The municipality lies in the South Eifel. The nearest middle centres are Wittlich and Bitburg. It belongs to the Verbandsgemeinde of Wittlich-Land, whose seat is in Wittlich, although that town is itself not in the Verbandsgemeinde.

== History ==
In 844, Binsfeld had its first documentary mention. Binsfeld was in the 17th century held by the Electorate of Trier. No later than 1551 (Binsfeld postal cross), Binsfeld had a postal station on the Dutch Postal Route (Niederländischer Postkurs) from Brussels by way of Augsburg to Innsbruck, Trento and Italy. From 1794, Binsfeld lay under French rule, and in 1815 was assigned to the Kingdom of Prussia at the Congress of Vienna. Since 1946, it has been part of the then newly founded state of Rhineland-Palatinate.

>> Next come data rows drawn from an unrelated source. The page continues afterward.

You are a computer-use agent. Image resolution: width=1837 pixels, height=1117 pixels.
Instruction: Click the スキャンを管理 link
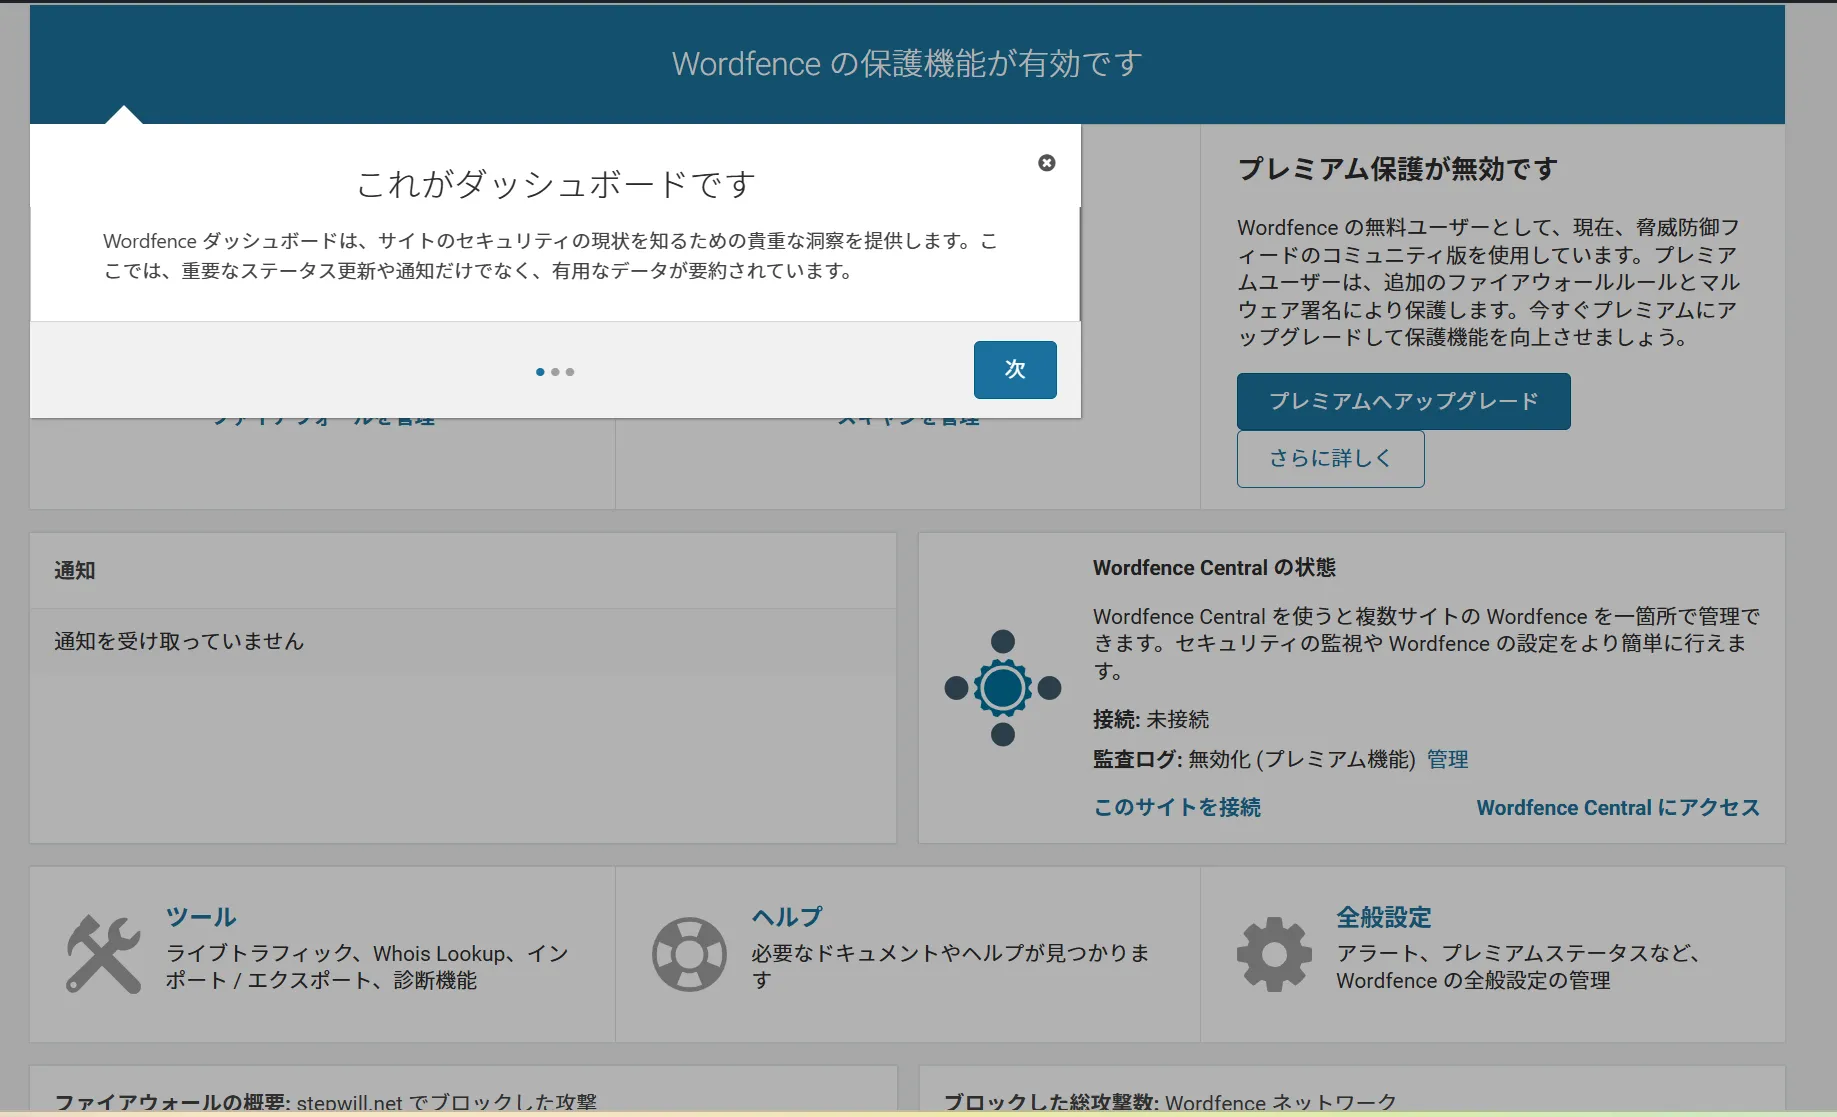pos(908,417)
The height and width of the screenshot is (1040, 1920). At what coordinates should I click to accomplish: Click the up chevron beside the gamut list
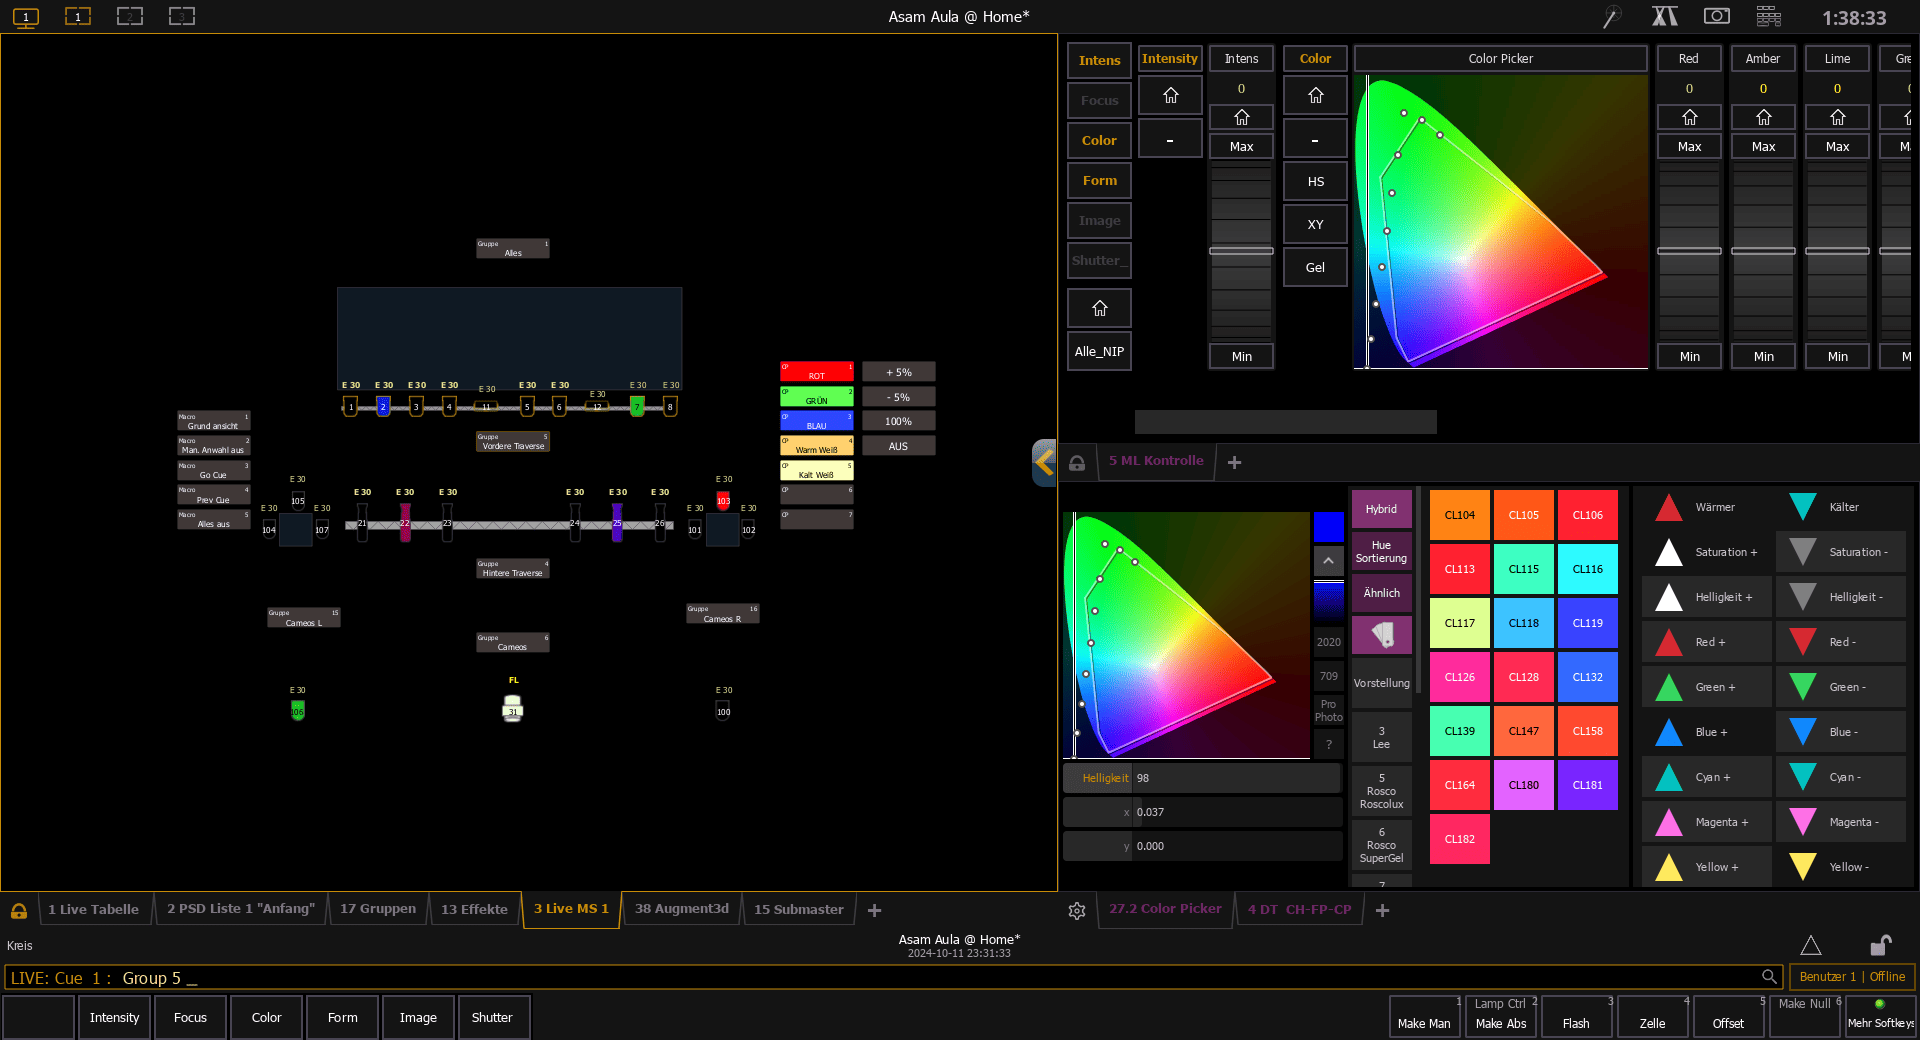tap(1328, 561)
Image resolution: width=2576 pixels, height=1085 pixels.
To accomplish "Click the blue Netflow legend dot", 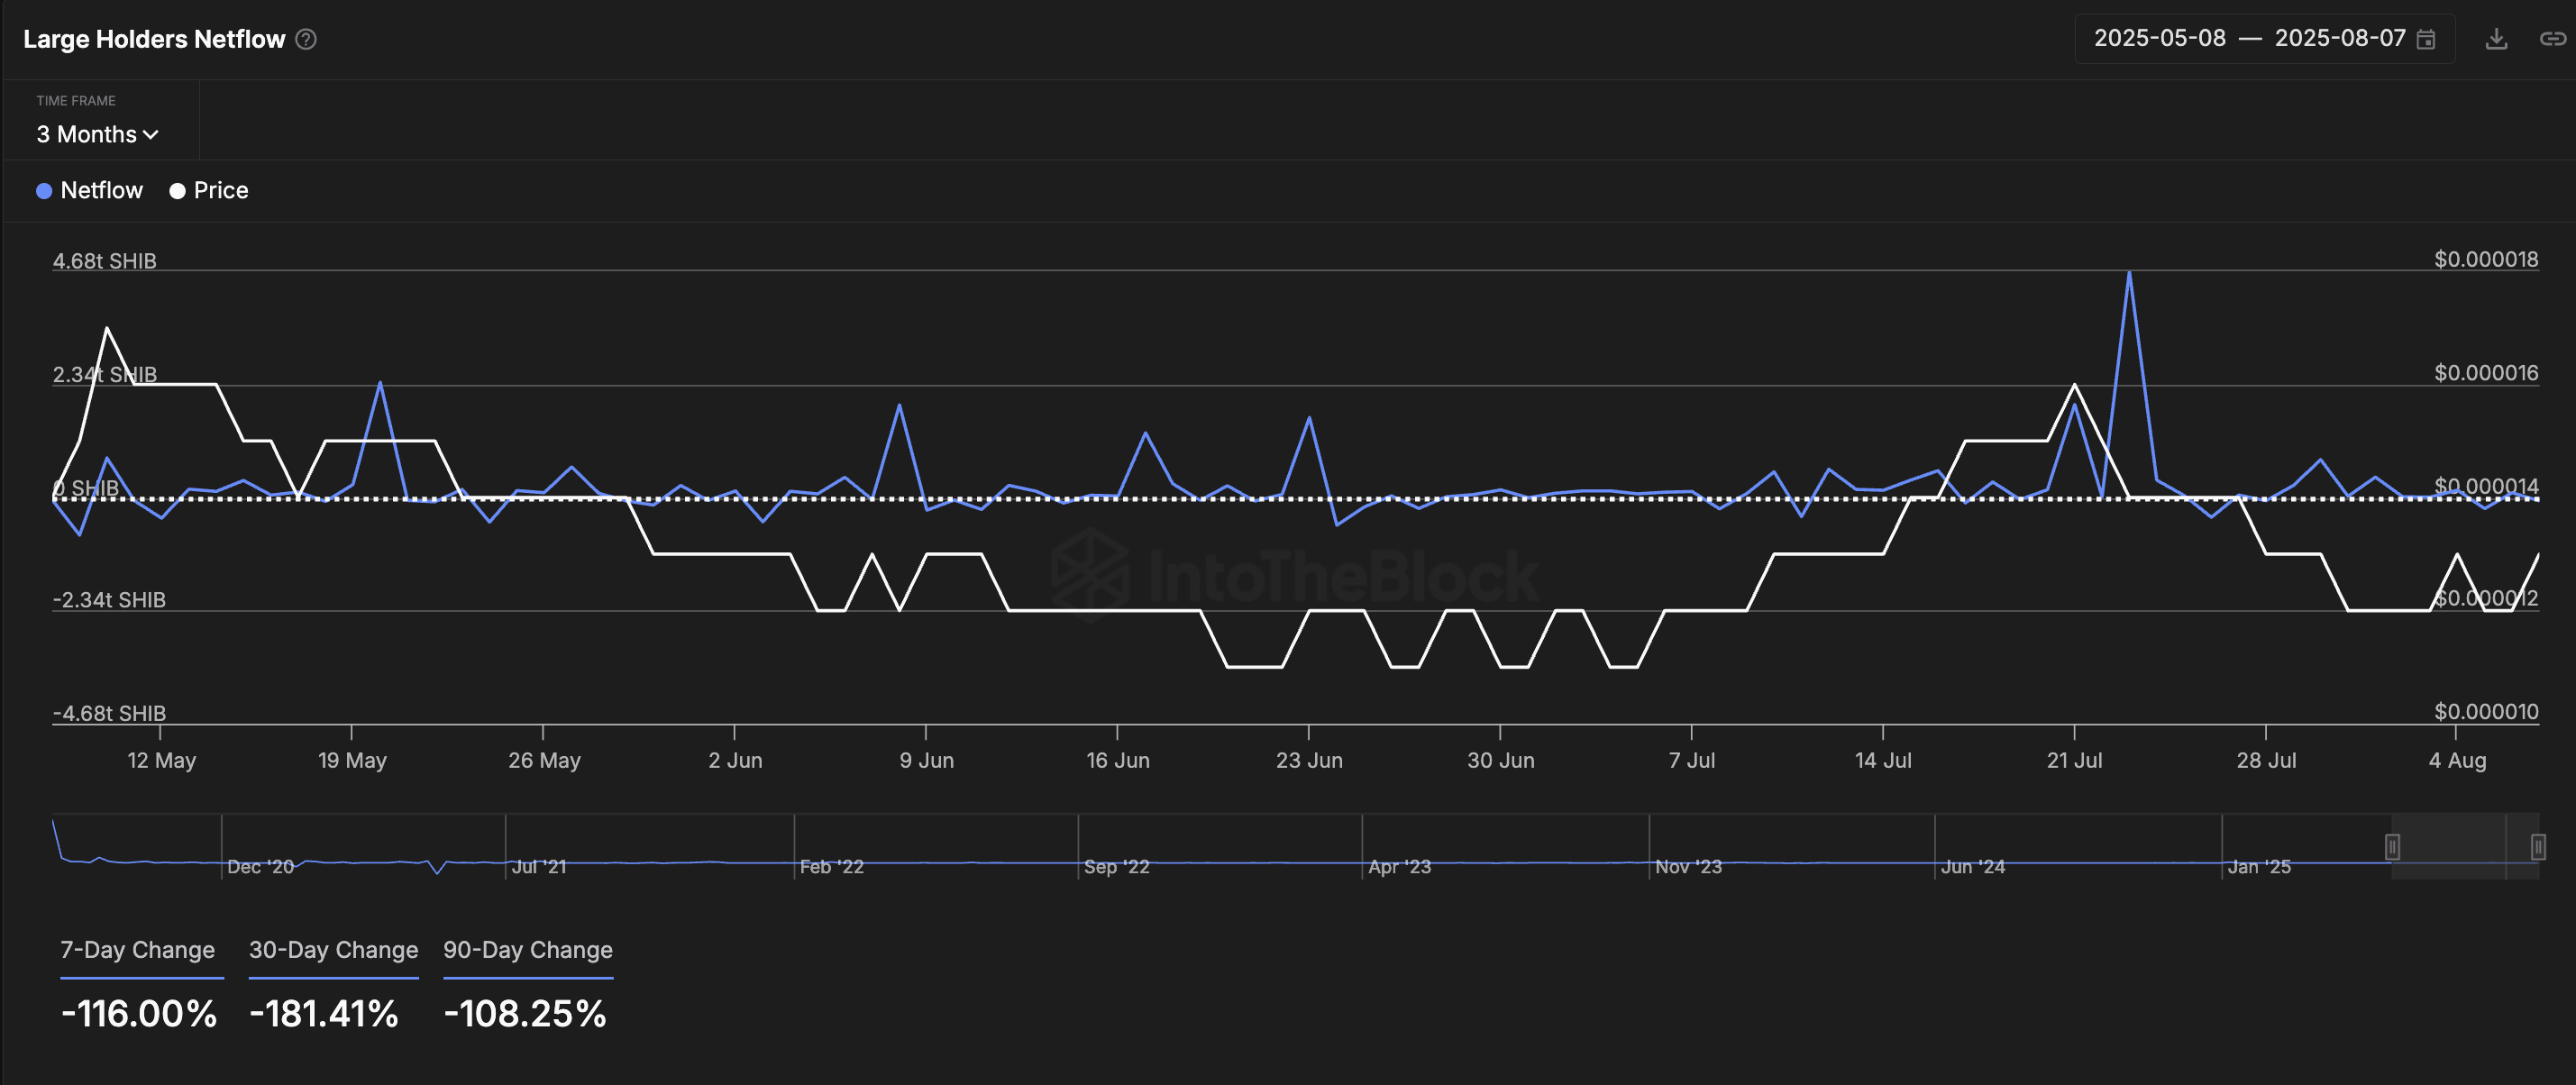I will (x=44, y=191).
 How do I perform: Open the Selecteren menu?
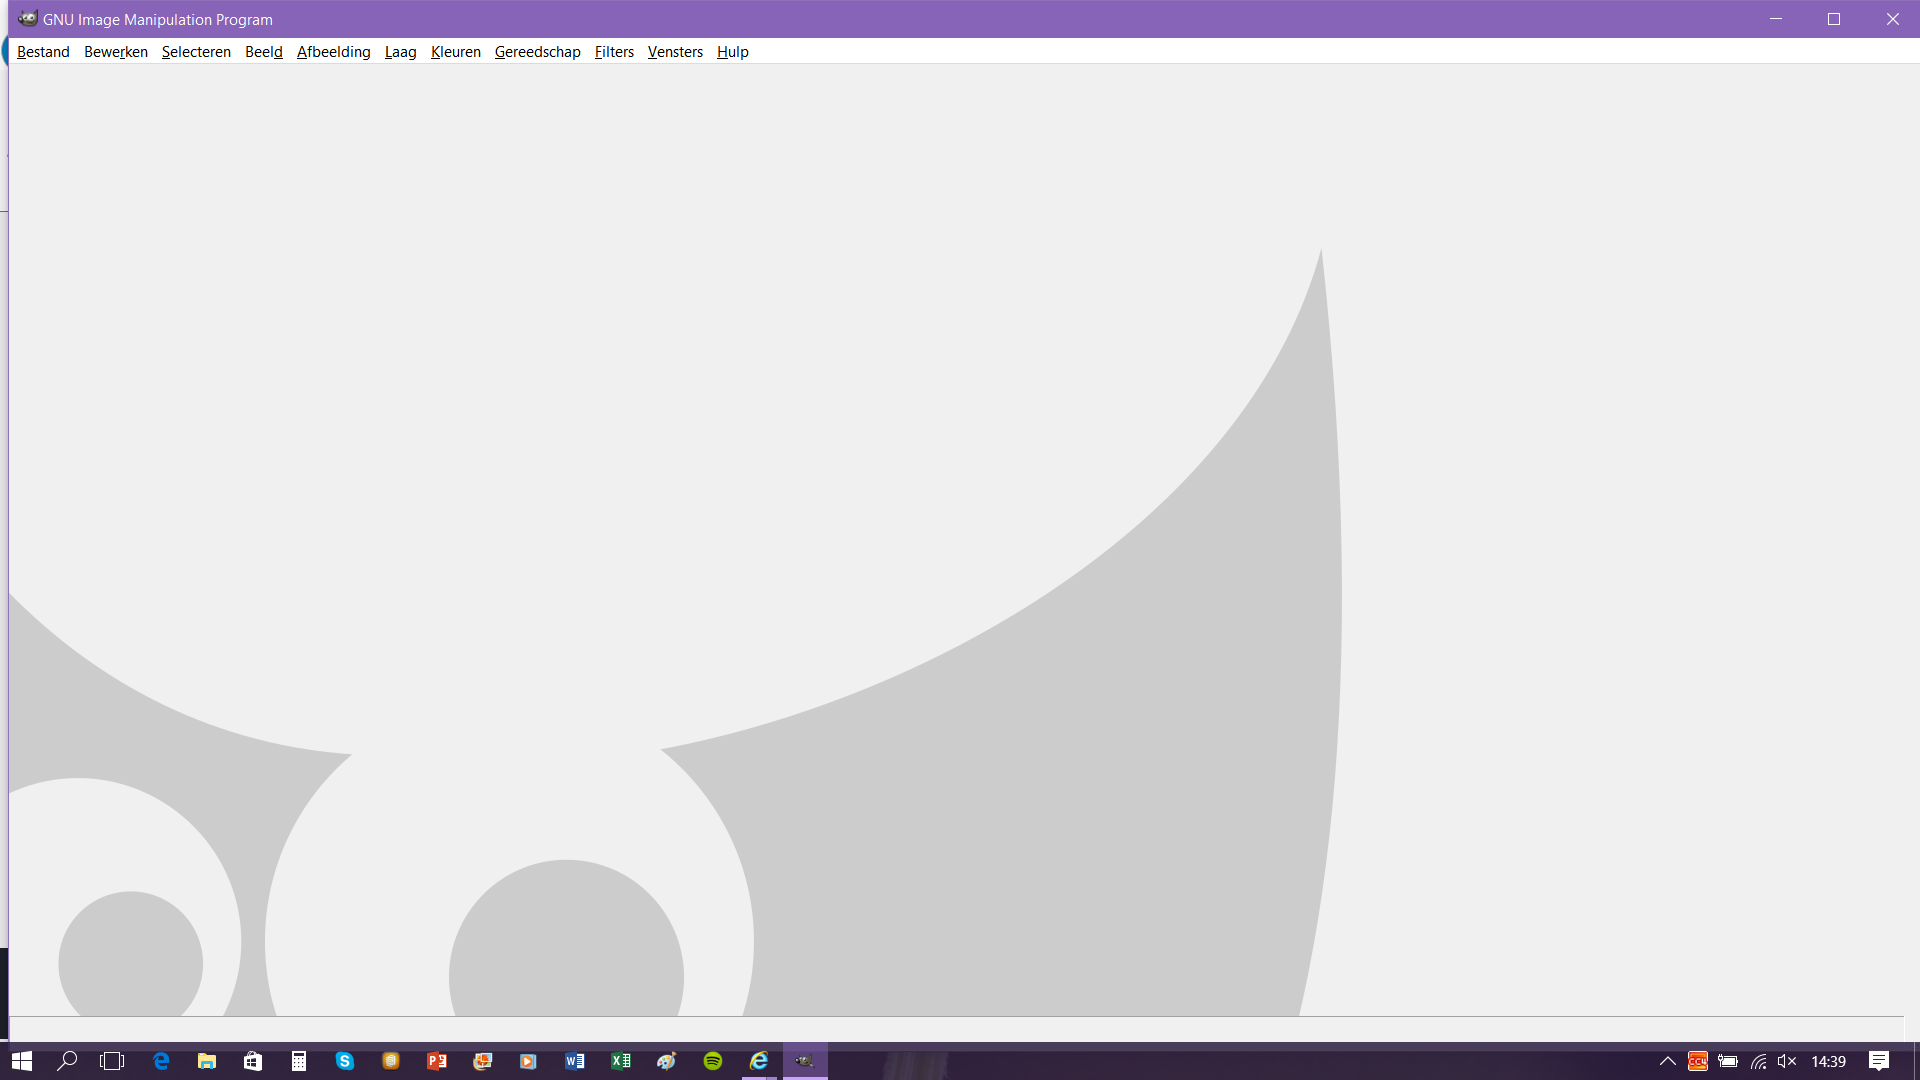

From 1900 to 1965, Binsfeld was linked to the Cologne-Trier section of the Eifelbahn (railway) by the Philippsheim–Binsfeld narrow-gauge railway.

== Politics ==

=== Municipal council ===
The council is made up of 16 council members, who were elected by majority vote at the municipal election held on 7 June 2009, and the honorary mayor as chairman.

=== Coat of arms ===
The German blazon reads: In Silber und Rot geteiltem Schild oben ein rotes Balkenkreuz, unten ein sechsspeichiges goldenes Rad.

The municipality's arms might in English heraldic language be described thus: Per fess argent a cross gules, and gules a wheel spoked of six Or.

The arms were taken from those borne by the now no longer existing Verbandsgemeinde of Binsfeld. The village was formerly ruled by the Electorate of Trier, whence comes the charge above the line of partition, Electoral Trier's red cross on a silver field. The golden wheel stands for both agriculture and the huckster's trade that was formerly widespread in Binsfeld. This was once paramount to the local commercial structure, as farming still is today.

Binsfeld was granted the right to bear its own arms in 1980.

=== Town partnerships ===
Binsfeld fosters partnerships with the following places:
- Binsfeld, a constituent community of Arnstein, Main-Spessart, Bavaria since 1987

== Culture and sightseeing==
- Kaisermühle (mill)
- Steam locomotive memorial

== Economy and infrastructure ==

Binsfeld lies right on Bundesstraße 50 and Landesstraße (State Road) 46.

== Famous people ==
Peter Binsfeld (b. about 1545; d. 24 November 1598) was an auxiliary bishop in Trier and witch theoretician. Moreover, he excelled in designing a pastoral theology.